Letters & Stories
TWO PIONEERS REMEMBERED IN STAINED GLASS IN ST BEDE’S
– WHO ARE THEY? – Aug/Sept 1996 Issue
On the left hand wall of the church is a window dedicated to the memory of Charles Henry Morits and John Bollard. Apart from being Anglicans and worshippers at St Bede’s they were also related, as Charles Henry married two of John’s daughters. Not much is known about John Bollard; he came here as a shepherd with his wife and seven children in 1858.
He eventually moved to South Rhine, near Williamstown and became a vigeron and was living at Richmond in 1869 when his wife died. He died in 1896. His son-in-law arrived in the colony in 1849 as a child of 4 years with his parents and older brother. They came from Lerback in East Germany. The Moritz family went to live at Kensington where the father, Gottlieb, bought property in Maesbury Street and worked as a comb maker. Young Johann Carl Friedrich, who later changed his names to Charles Henry, joined the Kensington Rifles. This was the start of a long army career. He was later a member of a Field Artillery Unit but this section was disbanded in 1878. In the meantime he was married.
First to Alice Bollard, aged 25, and they lived in Williamstown where four children were born but Alice died in 1872. He remarried Louisa Winch, the daughter of Richard and Sarah Winch of Adelaide.
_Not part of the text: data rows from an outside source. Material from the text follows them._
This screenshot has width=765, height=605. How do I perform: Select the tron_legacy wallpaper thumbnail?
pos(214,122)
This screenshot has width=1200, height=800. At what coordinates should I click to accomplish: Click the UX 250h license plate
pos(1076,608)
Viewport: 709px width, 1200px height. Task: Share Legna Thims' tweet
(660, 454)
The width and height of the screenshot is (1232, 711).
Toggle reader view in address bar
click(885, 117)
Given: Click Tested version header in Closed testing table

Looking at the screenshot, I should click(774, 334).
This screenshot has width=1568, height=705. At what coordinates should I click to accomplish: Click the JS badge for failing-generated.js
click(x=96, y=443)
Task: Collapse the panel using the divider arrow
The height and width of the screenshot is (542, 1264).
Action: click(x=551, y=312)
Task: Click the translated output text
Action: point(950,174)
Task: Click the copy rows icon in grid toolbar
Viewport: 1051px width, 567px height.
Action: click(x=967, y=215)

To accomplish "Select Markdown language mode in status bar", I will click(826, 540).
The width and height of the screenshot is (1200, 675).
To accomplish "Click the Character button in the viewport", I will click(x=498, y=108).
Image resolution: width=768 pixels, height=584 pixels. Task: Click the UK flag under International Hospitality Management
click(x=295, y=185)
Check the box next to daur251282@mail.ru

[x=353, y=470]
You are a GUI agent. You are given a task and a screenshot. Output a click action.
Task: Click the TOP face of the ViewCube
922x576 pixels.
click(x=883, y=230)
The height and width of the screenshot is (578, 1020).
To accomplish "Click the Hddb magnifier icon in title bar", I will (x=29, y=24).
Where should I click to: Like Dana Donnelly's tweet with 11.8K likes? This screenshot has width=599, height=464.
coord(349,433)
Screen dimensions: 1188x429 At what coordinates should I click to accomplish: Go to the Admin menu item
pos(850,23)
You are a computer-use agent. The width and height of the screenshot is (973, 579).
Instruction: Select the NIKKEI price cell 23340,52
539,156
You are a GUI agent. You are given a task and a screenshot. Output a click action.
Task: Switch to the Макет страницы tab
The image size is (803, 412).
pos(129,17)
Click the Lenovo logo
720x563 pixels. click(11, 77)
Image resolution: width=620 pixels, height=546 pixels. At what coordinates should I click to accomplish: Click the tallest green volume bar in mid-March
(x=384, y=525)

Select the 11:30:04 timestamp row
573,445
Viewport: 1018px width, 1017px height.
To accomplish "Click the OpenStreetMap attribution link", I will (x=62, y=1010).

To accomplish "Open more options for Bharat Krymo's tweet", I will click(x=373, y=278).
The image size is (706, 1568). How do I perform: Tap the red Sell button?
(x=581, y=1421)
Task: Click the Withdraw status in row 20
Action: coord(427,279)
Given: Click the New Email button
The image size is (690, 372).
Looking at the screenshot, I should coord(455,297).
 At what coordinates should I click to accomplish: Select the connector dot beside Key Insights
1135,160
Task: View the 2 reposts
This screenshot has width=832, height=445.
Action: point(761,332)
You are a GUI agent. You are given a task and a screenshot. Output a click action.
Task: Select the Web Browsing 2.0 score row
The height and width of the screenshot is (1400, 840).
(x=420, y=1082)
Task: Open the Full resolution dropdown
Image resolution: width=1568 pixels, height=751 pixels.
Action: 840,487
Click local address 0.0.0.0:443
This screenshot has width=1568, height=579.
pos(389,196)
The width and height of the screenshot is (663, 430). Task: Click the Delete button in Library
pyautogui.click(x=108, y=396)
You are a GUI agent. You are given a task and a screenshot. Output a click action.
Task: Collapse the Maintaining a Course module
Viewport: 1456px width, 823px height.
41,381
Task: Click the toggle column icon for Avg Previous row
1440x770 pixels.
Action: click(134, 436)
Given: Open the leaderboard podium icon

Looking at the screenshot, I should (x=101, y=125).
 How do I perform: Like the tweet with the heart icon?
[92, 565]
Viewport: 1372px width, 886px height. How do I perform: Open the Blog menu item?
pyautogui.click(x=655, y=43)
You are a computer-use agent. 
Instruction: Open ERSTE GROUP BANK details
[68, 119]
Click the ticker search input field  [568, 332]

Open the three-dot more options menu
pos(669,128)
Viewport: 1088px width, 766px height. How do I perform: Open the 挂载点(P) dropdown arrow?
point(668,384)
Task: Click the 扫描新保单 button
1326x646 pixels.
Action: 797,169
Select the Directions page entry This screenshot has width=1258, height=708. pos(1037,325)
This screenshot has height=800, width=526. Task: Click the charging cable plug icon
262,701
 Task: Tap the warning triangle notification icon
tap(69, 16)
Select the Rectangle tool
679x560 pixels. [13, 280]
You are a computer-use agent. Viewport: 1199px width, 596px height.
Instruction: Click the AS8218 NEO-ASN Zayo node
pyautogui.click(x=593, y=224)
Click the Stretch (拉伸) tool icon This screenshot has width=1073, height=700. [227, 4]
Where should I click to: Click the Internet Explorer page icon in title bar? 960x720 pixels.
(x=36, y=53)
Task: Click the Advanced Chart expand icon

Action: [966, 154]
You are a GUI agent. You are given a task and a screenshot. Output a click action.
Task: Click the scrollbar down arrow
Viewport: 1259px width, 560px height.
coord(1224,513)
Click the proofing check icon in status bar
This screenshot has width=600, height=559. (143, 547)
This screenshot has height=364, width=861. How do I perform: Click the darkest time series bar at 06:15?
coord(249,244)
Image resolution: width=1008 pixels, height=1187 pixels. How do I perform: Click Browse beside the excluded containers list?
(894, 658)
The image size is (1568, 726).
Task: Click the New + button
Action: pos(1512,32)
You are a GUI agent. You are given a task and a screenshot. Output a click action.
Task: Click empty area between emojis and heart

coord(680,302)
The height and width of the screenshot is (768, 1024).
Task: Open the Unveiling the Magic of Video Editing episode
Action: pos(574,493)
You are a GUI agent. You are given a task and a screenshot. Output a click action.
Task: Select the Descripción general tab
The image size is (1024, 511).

The family had moved to Largs Bay where three more children were born. When Louisa died in 1890, remarried again to Sarah, a younger sister of his first wife. She outlived him, dying in 1910. His military career made him a distinguished member of the first professional unit in South Australia where his number was 1. He rose to the rank of Sergeant Major and in 1882 his military career gave him a unique role. In this year the citizens of Glenelg awoke one morning to find a Russian fleet anchored in Holdfast Bay. The alarm caused by this event gave rise to the making of Military Road and the construction of Fort Glanville. Guns were brought from England and Sergeant Major Moritz assumed charge of the Fort and mounted these weapons at what was called the Semaphore Battery. Sadly, no Russians ever appeared to test the defences of the local coast. Charles Henry Moritz died suddenly in 1901 and his flag draped the coffin, part of a full military funeral, and resting on a gun carriage, passed over the Jervois Bridge on its way to Cheltenham Cemetery. For interest, surnames of the marriage partners of Charles Henry’s seven children are Willcocks, Graves, Sawford, Cornell, Dale, Behncke and Porter. Many thanks to Mrs Pat May for the information that was given.